Bundesdrogenbeauftragter leidet unter Postnatalem Belastungssyndrom
Ob Drogen helfen würden, weiß man nicht, er müsste ohnehin dagegen sein. Das Postnatale Belastungssyndrom ist häufig nach Schwangerschaften anzutreffen, die mit einer Geburt enden. Gegen die Natur ist eben kein Kraut gewachsen.

Agnes-Marie Strack-Zimmermann schaltet sich in Wal-Rettung ein
Prominente, die dem Wal beistehen wollen, muss das sein? Meistens handelt es sich um bloße PR-Aktionen ohne Plan. Einen solchen hat indes die bekannte Politikerin der Liberalen. Sie hat vor, sich dem Wal so zu nähern, dass sie in sein Blickfeld gerät, so dass er erschrickt und ins Planschen gerät. Vielleicht dreht er sich sogar um und kann sich ins tiefere Wasser strampeln. Den Versuch ist es wert.

Muss sich die Zivilgesellschaft alles gefallen lassen, nur weil sie als Nichtregierung organisiert ist? Nein, finden die Recherche-Aktivisten und wehren sich gegen die verleumderischen Hassbotschaften in der Urteilsbegründung, die in einschlägigen Foren die Runde machen. Die Demonstranten sind schon mal auf ihrer Seite, bundesweit gehen sie gegen den Geheimplan zur Absetzung des Rechtsstaates durch Richtergewalt auf die Straße. «Demokratische Urteile gehen nur mit einer demokratischen Justiz», betont die Antidiskriminierungsbeauftragte.

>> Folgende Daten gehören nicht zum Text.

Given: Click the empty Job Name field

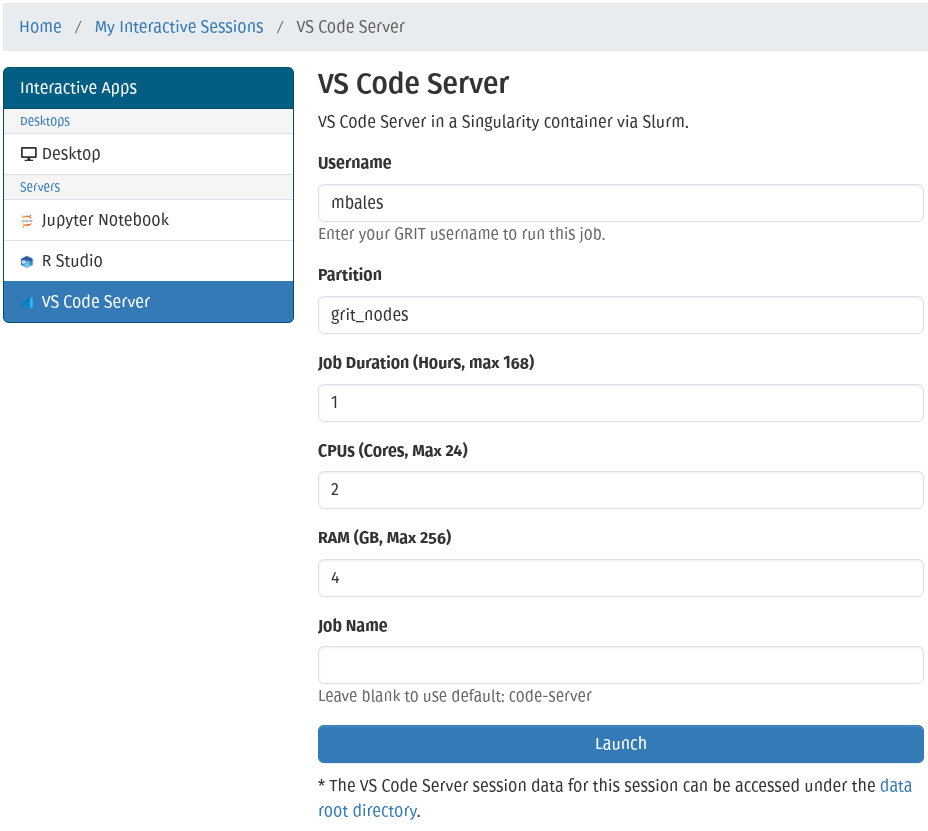Looking at the screenshot, I should 620,665.
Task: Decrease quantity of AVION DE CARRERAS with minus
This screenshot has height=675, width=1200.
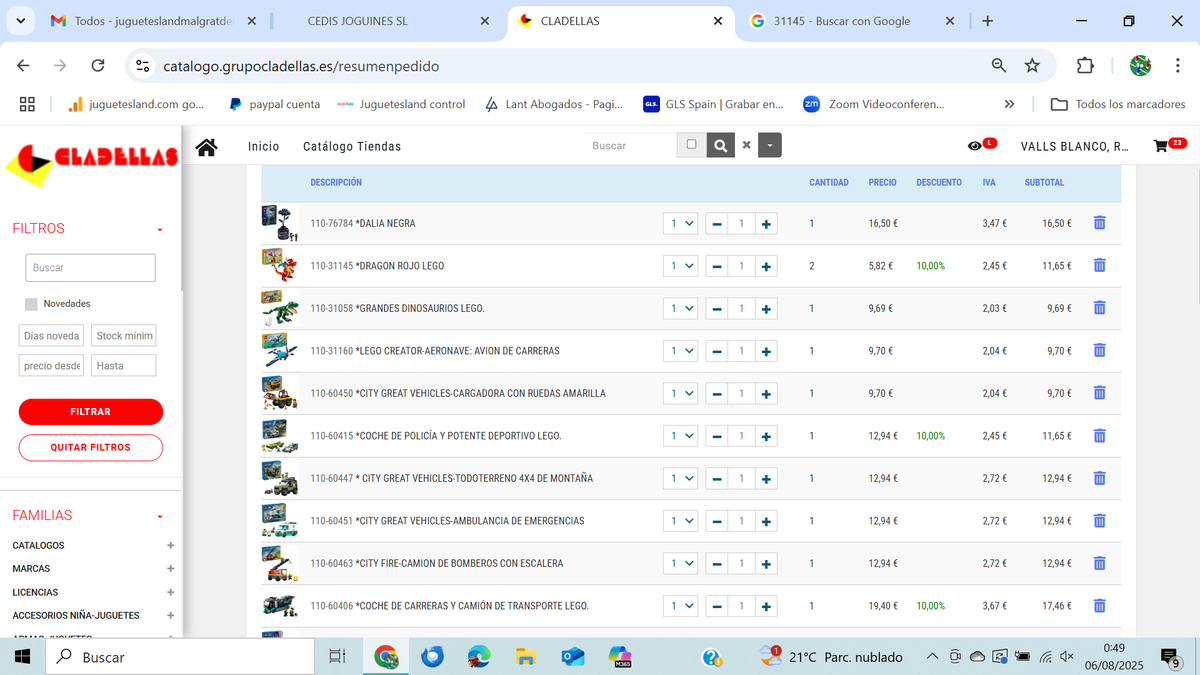Action: [717, 351]
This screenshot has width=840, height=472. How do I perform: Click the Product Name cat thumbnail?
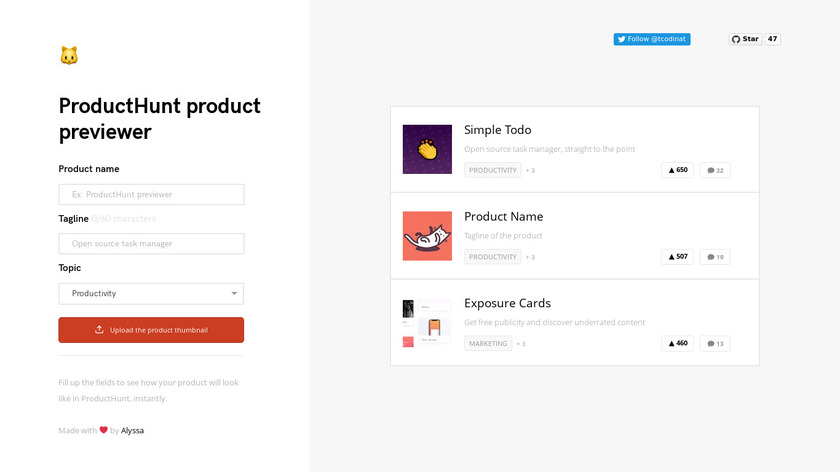click(427, 236)
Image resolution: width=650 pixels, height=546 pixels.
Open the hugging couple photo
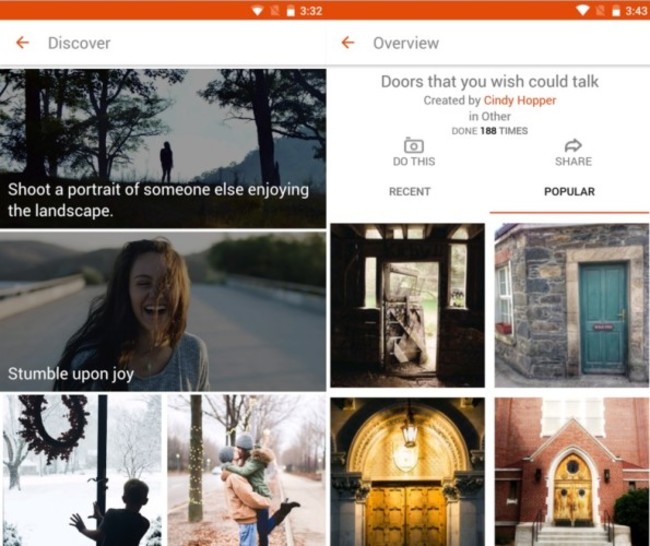click(x=246, y=469)
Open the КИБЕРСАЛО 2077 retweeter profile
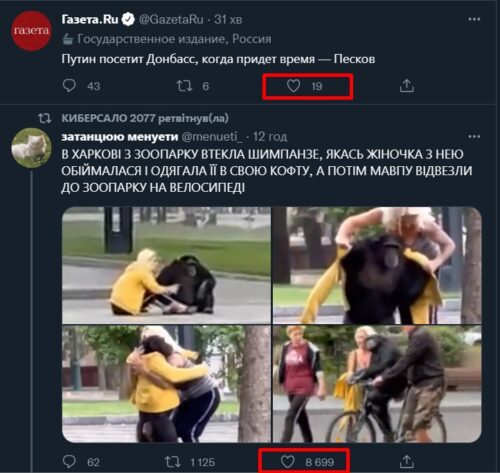This screenshot has height=473, width=500. tap(108, 118)
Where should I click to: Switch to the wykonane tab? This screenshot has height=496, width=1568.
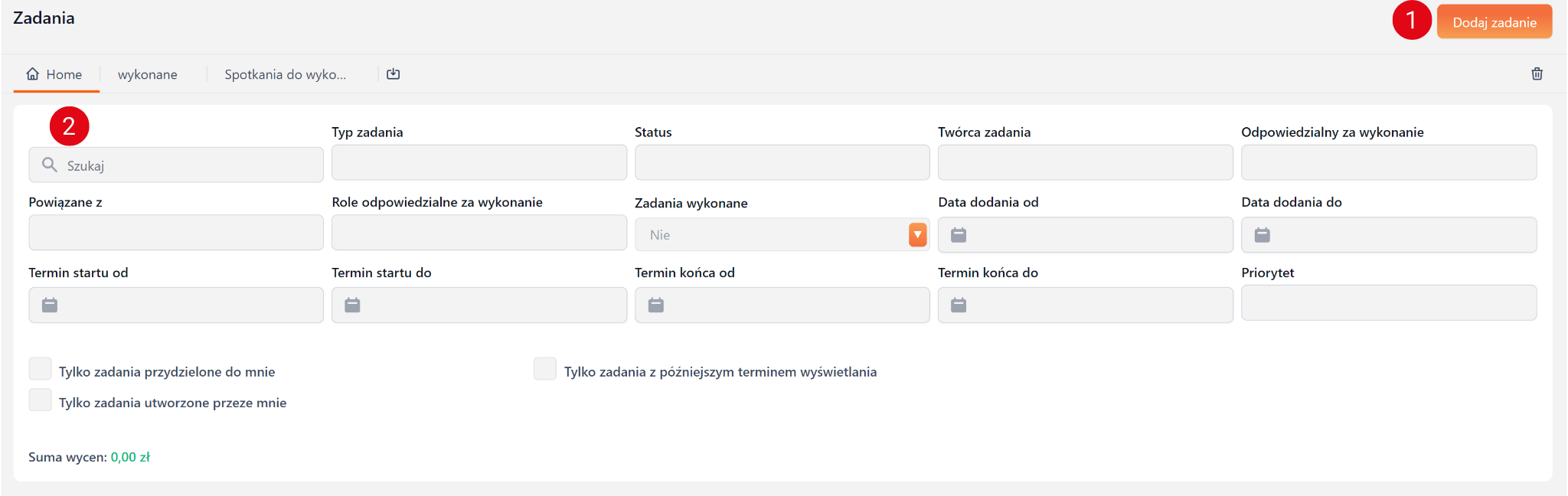coord(148,74)
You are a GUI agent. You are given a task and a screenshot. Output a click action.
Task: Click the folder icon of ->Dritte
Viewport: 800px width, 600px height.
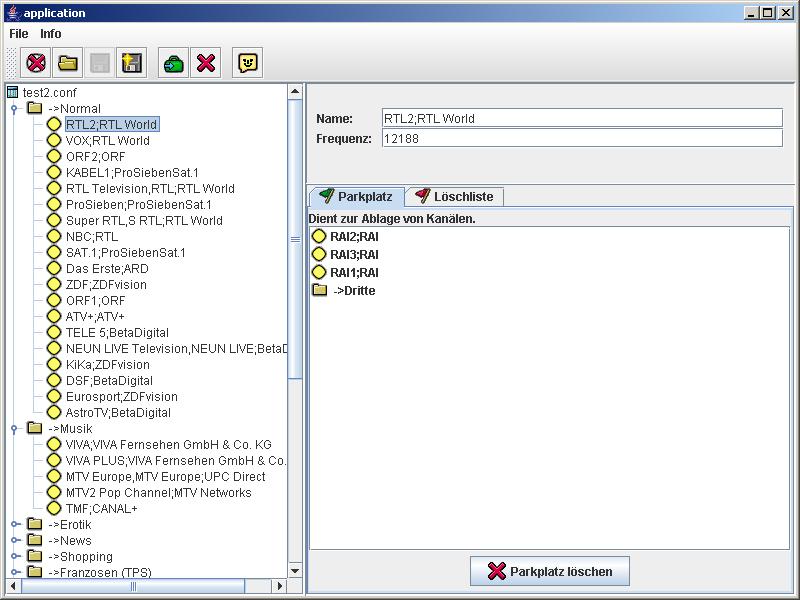pos(320,291)
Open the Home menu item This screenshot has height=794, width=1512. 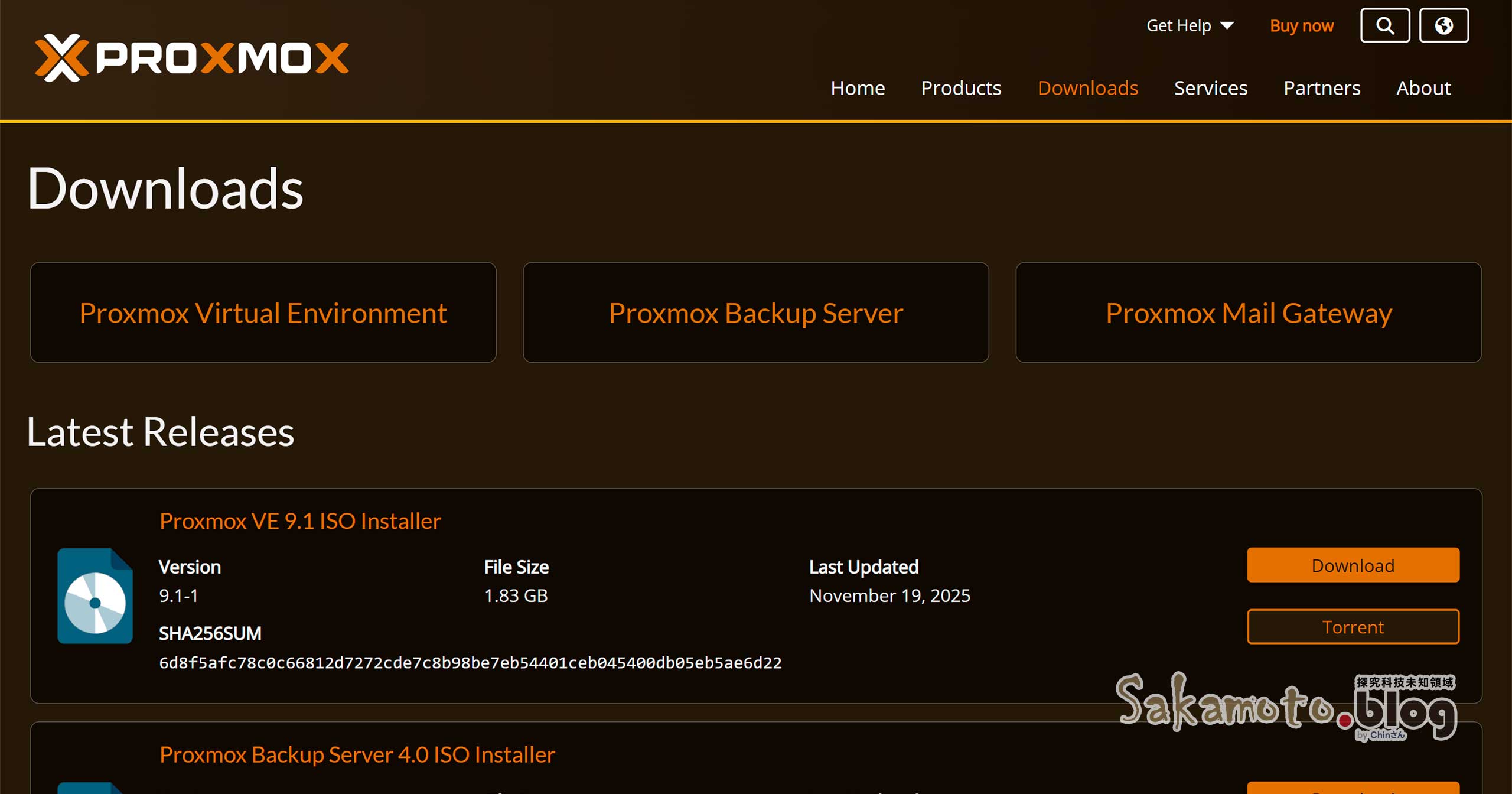click(x=858, y=87)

Bundeskanzler mit deutlicher Klarstellung: «Fühle mich durch den Finanzminister gut vertreten beim Sozialistenkongress»
Kräfte mit einschlägiger Prägung haben versucht, einen Keil zwischen die Spitzen der Bundesregierung zu treiben, weil angeblich Friedrich Merz nicht eingeladen war zum Weltkongress der progressiven internationalen Sozialisten. Den Spekulationen über angespannte Sensibilitäten hat der Kanzler nun einen klaren Riegel vorgeschoben. «Ich konnte nicht persönlich kommen, darum hat Lars Klingbeil mich mitvertreten, wofür ich ihm ausdrücklich dankbar bin», sagte er auf der offiziellen Plattform WahrheitSozial.

Warum fossile Arbeit ausgedient hat
Mit Arbeitsplätzen lässt sich alles begründen, auch die selbstauslöschende Arbeit an der Klimavernichtung. Solange nicht alle Jobs mit Wind und Sonne betrieben werden, ist zu hinterfragen, ob ihr Nutzen im globalen Maßstab überhaupt positiv ausfällt, und die Antwort ist nein. Keine Arbeit kann den Schadstoffausstoß ausgleichen, der zu ihrem Betrieb nötig ist. Klimaneutrale Arbeit ist beim Staat möglich und in den Vereinen, darauf sollte sich die arbeitssüchtige Gesellschaft kaprizieren, will sie sich nicht mitschuldig machen am nächsten Katastrophenszenario.